┌────────

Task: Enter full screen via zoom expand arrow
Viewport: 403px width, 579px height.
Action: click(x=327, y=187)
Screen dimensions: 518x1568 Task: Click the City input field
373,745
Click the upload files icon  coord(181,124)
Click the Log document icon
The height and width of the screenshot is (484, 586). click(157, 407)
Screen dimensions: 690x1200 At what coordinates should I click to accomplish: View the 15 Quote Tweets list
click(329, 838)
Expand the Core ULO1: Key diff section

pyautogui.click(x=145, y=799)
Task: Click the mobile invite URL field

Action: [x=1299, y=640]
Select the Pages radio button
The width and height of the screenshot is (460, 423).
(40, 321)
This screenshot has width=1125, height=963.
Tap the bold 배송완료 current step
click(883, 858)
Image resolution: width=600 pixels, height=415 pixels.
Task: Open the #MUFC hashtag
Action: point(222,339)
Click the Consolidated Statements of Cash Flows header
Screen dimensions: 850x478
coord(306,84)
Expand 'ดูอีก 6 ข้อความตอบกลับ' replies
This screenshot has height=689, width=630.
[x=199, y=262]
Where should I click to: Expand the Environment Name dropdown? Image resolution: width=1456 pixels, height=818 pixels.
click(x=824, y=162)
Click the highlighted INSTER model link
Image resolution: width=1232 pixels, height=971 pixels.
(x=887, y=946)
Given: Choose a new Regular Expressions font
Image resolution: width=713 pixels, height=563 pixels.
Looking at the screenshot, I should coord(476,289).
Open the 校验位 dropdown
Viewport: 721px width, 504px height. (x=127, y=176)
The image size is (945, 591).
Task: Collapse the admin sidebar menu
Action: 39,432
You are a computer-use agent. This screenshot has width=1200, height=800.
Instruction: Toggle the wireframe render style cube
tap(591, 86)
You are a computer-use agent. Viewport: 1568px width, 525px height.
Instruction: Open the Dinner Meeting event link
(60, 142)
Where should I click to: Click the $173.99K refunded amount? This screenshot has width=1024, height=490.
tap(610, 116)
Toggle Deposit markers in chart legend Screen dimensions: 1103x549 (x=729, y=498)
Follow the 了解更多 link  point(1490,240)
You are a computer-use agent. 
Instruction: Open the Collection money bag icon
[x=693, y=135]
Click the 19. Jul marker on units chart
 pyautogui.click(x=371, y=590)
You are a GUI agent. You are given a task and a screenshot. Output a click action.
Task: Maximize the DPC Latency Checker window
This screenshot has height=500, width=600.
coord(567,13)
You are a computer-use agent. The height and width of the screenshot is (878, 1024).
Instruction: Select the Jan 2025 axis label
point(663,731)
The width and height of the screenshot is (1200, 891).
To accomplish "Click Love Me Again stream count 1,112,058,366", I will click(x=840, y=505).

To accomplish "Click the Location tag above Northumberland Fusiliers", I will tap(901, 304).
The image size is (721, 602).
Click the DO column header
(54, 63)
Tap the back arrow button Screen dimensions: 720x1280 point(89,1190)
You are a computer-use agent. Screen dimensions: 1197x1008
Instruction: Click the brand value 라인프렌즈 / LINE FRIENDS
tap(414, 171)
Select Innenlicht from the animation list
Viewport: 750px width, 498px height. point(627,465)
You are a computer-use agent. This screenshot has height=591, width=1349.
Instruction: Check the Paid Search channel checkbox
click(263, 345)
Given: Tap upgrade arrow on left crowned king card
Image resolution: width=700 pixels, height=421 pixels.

└────────

## EXERCISE DETAILS
Only the lines from the one containing "You are a computer-use agent. The" through the last line of the material belong in your answer; output them exactly.

## RESPONSE AREA
You are a computer-use agent. The height and width of the screenshot is (878, 1024).
Instruction: Select the Jan 2025 axis label
point(663,731)
The width and height of the screenshot is (1200, 891).
To accomplish "Click Love Me Again stream count 1,112,058,366", I will click(x=840, y=505).

To accomplish "Click the Location tag above Northumberland Fusiliers", I will tap(901, 304).
The image size is (721, 602).
Click the DO column header
(54, 63)
Tap the back arrow button Screen dimensions: 720x1280 point(89,1190)
You are a computer-use agent. Screen dimensions: 1197x1008
Instruction: Click the brand value 라인프렌즈 / LINE FRIENDS
tap(414, 171)
Select Innenlicht from the animation list
Viewport: 750px width, 498px height. point(627,465)
You are a computer-use agent. This screenshot has height=591, width=1349.
Instruction: Check the Paid Search channel checkbox
click(263, 345)
Given: Tap upgrade arrow on left crowned king card
Image resolution: width=700 pixels, height=421 pixels.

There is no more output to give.